I just finished my night-time cigarette, the one I’d have with a friend if anyone was around. But there’s you and that’s nice. You’re channelling me now. You probably hear my voice in your head and you have an idea about how I might be feeling. Either you’re my friend sitting and listening, or you are me and we’re sharing a brain.
But I was thinking about how much I love this city, and how I am this city. It’s taken me ages to get here and I will never be able to call another place home. I was watching the boats move around on the bay and thinking, damn, my life is perfect, right now in this very moment.
I was also thinking about how boring a blog about my paintings would actually be. For instance, the one I finished today, 3 days on this fucking thing and it sucks. It looks all faded and burnt up. I’m not self-loathing. I can paint but everything can’t be a masterpiece. And they definitely aren’t all worth writing about.

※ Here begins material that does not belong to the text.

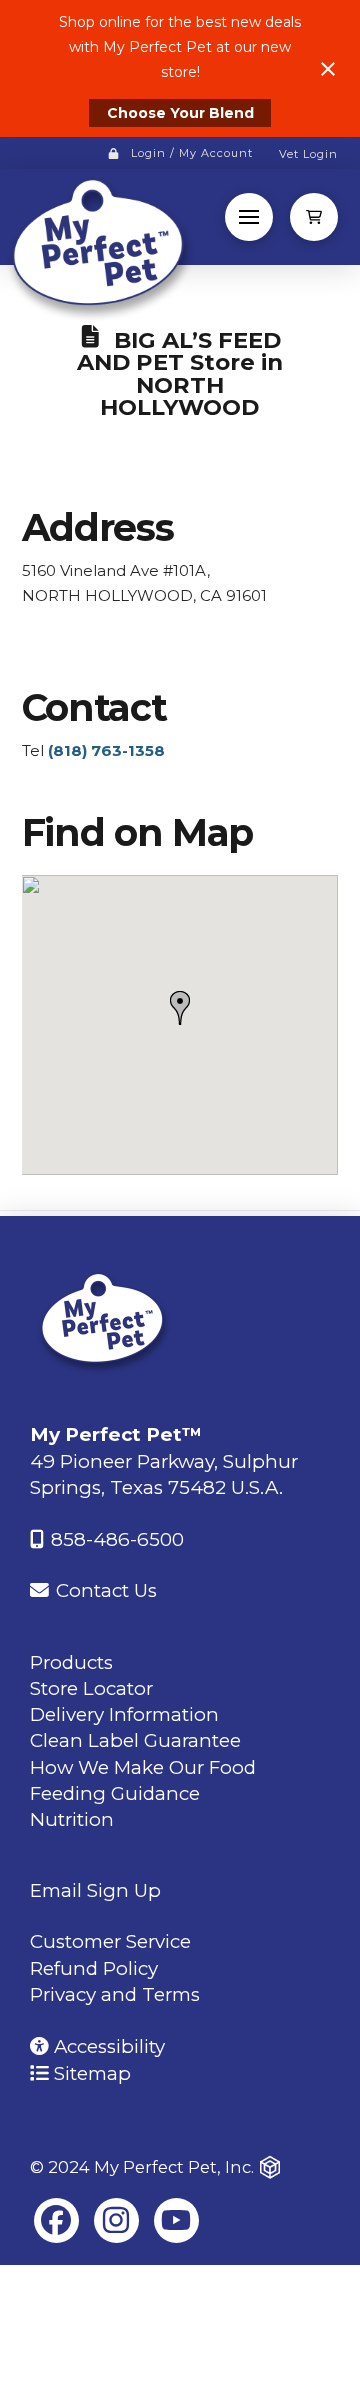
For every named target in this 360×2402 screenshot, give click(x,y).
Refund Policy (94, 1968)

I want a blog that says my brain. And here it is. I took a job at a cafe today. I want to make money so I can go to Kentucky for Christmas. I want to see my sister’s new apartment and hug my grandparents. I miss them. And I miss my friends.
I’m pretty sure I will always be pretty alone, happy, but without my own family, without kids. Sometimes I think I want kids but then I remember how changeable I am and that I probably only want them because other people have them. I am better alone, as a painter, unbound so I’m not jealous. This is how I really think.
Goodnight dear reader. Make today exceptional. There aren’t many left.